Solutions 1 and 2 are fine.

Solution 3: Find the Kth element of a list

The error message for 3 is a bit misleading: you can also get the error if the requested index is beyond the end of the list. Strictly speaking, it should be an error to request a non-positive index as well.

Solution 4: Find the number of elements of a list

You should not need a helper function.

myLength :: [a] -> Int
myLength [] = 0
myLength (x:xs) = 1 + myLength xs

However, as @Franky points out, using a helper function can make it tail-recursive.

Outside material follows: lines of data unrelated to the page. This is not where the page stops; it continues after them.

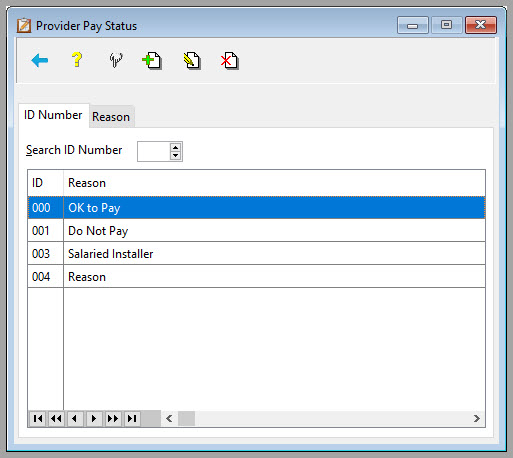Increase Search ID Number with up spinner
Image resolution: width=513 pixels, height=458 pixels.
175,147
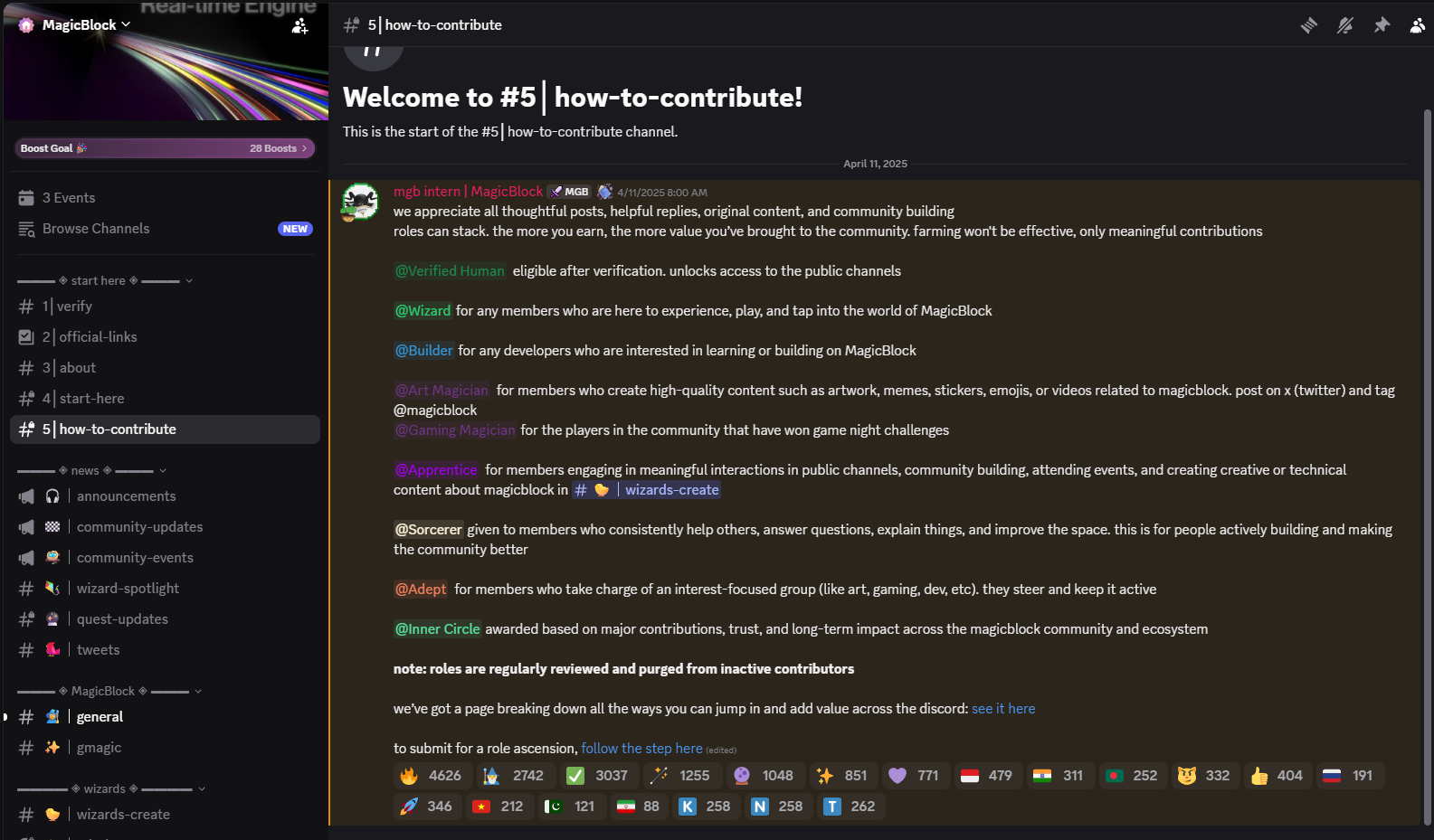The height and width of the screenshot is (840, 1434).
Task: Click Browse Channels in the sidebar
Action: point(96,229)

Solution 5: Reverse a list

You could write it as myReverse (x:xs) = (myReverse xs) ++ x, but it is much more efficient the way you wrote it using a helper function. The helper should be scoped using a where clause (or let … in, which does the same thing). It is customary to name trivial helper functions using the myReverse' convention.

myReverse :: [a] -> [a]
myReverse xs = myReverse' xs []
  where
    myReverse' []     rev = rev
    myReverse' (x:xs) rev = myReverse' xs (x:rev)

Solution 7: Flatten a nested list structure.

No helper is necessary.

data NestedList a = Elem a | List [NestedList a]

flatten :: NestedList a -> [a]
flatten (Elem x)      = [x]
flatten (List [])     = []
flatten (List (x:xs)) = flatten x ++ flatten (List xs)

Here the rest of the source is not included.